スマホが普及して以来、私たちのコミュニケーションの方法は大きく変わりました。
特にSNSは、その特性によって利用者の心理や感情に直接影響を与えるプラットフォームとして注目されています。
例えば、X(旧ツイッター)では、フォローしたユーザーのポストが自動的にフィードに流れてきます。
このシステムの背後にあるアルゴリズムは、利用者の選好に基づき、特に「攻撃的な内容」を含むポストを優先的に表示しがちです。
これは何を意味するのでしょうか。
SNSは「怒り」が商業利用できることを発見しました。
人々が共感を得られる内容に反応するのは自然ですが、それが怒りや争いを助長するような情報であると、その影響は計り知れません。

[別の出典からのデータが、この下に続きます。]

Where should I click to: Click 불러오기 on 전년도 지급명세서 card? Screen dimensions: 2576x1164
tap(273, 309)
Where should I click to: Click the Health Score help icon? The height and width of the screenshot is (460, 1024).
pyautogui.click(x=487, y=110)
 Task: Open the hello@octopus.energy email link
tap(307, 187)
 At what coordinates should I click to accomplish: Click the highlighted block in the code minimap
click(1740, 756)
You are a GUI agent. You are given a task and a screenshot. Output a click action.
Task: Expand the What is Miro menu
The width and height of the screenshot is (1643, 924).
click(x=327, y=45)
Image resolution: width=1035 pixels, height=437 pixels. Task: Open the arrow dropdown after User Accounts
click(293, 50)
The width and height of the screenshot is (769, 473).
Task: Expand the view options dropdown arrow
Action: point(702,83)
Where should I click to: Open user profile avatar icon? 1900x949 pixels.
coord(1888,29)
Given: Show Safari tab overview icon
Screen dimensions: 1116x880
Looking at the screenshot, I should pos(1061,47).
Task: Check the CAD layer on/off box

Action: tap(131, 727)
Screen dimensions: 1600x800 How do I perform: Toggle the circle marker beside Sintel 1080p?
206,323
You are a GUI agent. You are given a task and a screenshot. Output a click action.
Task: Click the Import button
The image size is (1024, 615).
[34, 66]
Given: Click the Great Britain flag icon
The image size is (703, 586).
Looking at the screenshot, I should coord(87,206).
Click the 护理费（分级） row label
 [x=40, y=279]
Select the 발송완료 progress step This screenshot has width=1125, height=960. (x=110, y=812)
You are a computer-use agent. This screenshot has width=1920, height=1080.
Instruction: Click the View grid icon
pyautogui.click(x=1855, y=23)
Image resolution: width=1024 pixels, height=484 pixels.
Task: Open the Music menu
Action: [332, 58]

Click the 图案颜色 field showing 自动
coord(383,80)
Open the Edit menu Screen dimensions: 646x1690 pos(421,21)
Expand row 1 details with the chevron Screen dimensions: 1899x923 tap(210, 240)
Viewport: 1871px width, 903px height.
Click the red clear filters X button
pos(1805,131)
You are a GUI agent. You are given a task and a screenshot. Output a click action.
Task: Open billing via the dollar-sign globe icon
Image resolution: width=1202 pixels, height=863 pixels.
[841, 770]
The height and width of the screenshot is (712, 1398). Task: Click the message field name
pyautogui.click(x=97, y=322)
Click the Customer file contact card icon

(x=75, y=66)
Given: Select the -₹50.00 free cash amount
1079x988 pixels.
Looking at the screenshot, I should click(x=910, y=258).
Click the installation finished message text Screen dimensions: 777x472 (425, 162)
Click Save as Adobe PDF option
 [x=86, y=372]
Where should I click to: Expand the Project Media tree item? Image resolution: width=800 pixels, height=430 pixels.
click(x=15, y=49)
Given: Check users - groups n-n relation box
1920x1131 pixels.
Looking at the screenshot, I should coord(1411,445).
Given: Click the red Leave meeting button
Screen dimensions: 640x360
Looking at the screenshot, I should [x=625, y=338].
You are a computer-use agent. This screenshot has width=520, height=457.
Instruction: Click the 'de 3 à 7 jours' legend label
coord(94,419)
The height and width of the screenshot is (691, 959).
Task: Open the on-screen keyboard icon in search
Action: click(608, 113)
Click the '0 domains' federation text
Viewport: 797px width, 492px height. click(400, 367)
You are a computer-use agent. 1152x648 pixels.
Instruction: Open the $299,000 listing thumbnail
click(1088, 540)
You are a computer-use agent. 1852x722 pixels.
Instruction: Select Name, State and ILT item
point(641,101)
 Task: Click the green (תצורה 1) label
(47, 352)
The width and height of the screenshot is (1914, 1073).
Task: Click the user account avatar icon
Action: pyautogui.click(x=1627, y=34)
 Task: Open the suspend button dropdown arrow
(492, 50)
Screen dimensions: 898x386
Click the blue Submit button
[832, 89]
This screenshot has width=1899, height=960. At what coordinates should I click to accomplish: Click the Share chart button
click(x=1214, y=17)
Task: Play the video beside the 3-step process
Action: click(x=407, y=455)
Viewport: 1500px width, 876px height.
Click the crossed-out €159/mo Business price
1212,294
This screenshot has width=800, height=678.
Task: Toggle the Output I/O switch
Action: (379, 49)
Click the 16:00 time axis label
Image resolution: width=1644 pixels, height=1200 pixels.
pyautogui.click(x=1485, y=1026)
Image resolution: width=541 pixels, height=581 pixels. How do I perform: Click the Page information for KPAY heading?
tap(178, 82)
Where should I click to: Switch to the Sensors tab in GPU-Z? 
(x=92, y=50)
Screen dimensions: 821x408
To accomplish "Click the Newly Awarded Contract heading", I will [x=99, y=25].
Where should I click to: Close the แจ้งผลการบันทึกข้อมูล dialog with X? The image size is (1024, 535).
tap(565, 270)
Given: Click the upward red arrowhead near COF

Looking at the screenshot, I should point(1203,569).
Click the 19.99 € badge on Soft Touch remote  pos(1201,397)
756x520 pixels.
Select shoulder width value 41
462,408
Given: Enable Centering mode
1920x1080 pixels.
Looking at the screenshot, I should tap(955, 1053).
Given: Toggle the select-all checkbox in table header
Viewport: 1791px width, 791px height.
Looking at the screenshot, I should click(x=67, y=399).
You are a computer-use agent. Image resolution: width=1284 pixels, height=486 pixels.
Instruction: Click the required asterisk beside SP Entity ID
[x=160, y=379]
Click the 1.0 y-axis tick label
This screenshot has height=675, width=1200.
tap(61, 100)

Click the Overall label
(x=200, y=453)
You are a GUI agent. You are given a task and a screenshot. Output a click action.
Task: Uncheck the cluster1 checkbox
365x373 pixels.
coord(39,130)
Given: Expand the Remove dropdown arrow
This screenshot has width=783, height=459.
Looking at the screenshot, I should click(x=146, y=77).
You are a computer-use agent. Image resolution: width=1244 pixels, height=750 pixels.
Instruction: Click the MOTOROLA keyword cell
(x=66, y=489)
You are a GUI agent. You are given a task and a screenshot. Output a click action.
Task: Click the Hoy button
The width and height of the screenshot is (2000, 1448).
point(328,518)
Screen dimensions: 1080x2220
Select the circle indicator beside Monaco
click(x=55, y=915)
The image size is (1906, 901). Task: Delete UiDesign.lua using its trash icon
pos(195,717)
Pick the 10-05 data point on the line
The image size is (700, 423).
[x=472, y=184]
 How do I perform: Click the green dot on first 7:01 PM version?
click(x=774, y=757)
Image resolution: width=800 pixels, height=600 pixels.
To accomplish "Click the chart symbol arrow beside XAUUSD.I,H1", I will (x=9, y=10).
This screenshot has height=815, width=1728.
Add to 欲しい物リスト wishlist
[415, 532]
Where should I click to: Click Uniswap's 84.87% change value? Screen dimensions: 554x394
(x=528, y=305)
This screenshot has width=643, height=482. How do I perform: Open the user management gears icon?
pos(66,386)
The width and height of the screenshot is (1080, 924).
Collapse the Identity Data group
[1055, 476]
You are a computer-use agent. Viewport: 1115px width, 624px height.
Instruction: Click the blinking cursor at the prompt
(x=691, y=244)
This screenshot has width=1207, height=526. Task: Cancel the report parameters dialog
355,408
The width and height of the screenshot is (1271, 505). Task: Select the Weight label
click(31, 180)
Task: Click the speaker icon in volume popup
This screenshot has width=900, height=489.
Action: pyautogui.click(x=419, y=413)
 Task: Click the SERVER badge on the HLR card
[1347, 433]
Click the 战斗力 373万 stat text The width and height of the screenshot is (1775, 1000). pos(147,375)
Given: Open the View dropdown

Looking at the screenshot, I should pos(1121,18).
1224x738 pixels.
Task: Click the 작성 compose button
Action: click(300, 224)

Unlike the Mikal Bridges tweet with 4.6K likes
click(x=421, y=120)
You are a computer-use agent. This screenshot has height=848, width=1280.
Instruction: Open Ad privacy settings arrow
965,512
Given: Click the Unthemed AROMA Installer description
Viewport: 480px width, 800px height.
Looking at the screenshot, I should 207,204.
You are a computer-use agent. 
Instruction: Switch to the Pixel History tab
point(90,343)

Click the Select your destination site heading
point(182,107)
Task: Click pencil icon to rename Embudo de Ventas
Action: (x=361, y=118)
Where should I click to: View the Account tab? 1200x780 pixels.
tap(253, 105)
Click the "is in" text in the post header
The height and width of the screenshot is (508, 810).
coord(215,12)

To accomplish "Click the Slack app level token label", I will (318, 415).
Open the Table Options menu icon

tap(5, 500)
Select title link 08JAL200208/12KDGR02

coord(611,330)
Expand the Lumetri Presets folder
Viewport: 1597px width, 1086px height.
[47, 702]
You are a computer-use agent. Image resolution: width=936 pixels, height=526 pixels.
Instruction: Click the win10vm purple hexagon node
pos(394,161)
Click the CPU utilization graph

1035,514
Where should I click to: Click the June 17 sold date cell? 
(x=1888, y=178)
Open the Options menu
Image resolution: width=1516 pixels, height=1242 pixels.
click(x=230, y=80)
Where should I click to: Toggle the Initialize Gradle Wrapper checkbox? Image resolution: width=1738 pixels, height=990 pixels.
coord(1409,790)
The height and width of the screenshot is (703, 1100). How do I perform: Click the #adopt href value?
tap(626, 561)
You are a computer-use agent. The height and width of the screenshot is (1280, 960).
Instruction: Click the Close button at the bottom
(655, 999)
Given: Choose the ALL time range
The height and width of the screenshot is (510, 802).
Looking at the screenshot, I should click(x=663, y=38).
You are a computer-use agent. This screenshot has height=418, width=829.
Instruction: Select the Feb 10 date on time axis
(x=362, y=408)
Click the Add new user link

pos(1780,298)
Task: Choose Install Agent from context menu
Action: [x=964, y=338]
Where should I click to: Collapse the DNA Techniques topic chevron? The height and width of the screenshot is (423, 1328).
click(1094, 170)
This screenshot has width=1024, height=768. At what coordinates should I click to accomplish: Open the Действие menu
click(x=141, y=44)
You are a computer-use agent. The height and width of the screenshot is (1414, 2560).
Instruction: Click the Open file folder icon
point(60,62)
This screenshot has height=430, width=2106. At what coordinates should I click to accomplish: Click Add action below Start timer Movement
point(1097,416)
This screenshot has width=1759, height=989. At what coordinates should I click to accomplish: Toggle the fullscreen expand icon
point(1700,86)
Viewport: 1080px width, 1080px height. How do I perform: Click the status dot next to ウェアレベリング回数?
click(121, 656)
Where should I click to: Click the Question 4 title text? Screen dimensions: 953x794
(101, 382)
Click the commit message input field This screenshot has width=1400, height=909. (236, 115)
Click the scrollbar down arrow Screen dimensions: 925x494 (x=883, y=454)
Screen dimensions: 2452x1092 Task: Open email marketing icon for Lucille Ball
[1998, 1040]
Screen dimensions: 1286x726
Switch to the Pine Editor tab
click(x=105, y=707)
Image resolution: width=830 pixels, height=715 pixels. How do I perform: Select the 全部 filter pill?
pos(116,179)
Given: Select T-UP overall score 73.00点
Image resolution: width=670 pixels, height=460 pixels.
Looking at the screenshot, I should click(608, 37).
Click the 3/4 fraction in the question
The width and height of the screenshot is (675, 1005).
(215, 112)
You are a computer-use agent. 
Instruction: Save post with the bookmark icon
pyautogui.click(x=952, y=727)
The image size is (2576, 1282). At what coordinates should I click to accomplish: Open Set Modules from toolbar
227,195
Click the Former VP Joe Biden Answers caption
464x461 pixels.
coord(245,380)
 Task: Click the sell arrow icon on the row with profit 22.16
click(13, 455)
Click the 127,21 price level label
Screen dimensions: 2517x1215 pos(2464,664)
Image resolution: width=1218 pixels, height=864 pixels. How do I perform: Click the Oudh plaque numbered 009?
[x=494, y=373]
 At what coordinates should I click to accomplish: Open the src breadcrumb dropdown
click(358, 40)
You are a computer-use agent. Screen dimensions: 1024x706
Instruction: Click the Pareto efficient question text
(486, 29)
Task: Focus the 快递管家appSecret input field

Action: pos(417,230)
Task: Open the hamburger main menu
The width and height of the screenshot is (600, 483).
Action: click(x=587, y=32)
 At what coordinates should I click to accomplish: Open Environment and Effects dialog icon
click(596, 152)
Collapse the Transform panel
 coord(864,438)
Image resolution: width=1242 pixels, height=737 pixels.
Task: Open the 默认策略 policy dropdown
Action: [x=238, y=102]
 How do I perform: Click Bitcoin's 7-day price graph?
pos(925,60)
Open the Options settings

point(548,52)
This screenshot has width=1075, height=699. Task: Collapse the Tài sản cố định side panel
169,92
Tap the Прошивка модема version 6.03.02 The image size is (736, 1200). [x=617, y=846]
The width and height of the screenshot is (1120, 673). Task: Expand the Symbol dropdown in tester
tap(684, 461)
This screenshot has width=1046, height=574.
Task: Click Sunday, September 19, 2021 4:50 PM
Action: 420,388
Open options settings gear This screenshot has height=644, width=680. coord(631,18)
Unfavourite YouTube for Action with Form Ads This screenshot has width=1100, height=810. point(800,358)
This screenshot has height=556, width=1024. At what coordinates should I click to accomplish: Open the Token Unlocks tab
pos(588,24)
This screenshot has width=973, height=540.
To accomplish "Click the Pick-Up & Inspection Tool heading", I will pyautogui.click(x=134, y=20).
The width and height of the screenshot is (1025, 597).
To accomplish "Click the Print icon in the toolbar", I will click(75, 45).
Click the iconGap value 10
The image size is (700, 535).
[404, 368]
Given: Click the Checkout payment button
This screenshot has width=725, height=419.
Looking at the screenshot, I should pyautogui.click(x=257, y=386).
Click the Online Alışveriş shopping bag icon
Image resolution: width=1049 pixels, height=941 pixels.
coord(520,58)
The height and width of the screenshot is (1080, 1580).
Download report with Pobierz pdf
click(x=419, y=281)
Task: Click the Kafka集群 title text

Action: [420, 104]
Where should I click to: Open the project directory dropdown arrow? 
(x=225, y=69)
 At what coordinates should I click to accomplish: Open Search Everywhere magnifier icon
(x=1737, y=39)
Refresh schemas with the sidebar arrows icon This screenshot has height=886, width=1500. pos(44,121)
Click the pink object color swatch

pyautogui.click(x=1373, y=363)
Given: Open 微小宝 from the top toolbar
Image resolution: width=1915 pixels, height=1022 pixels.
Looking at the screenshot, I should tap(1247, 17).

行動が倍々になるのです。
私たちは、自分の意見を主張するだけでなく、他者を攻撃することにも楽しみを見出しやすくなります。
その結果、SNSでは広告のユーザーエンゲージメント率が上がり、社会が分断されてしまうのです。
このような現象は、日常生活の些細な瞬間にも表れます。
例えば、電車の中で他人の反論するポストを目にすることが多いでしょう。
その反応がまた新たなポストを生み出し、論争がついに蓄積(フィードバックループ)されてしまうのです。
私たちが画面の向こう側でやり取りをしている時、その背後には実際の人間同士の対立が存在しています。
特に、見解の対立が大きくなる場合、双方が被害者意識を持ち、相手を加害者として位置づけてしまいます。
実際にはどっちもどっちで双方に正義がありシロクロ付け難い問題です。
そういったどっちもどっちのトピックをアルゴリズムは素早く見つけてユーザー(野次馬)に届けます。
アルゴリズムによって問題を解決するための努力が、ますます難しくなっています。
一方で、こうした現象をプログラミングの視点から考えると、アルゴリズムがどのように設計され、利用者の行動にどのように影響を与えているかを深く理解できます。
開発者が意図的に注目を集めるための仕組みを構築することができる一方で、その結果が引き起こす社会的影響を無視することはできません。
だからこそ、倫理的な観点も含めて思慮深い設計が求められます。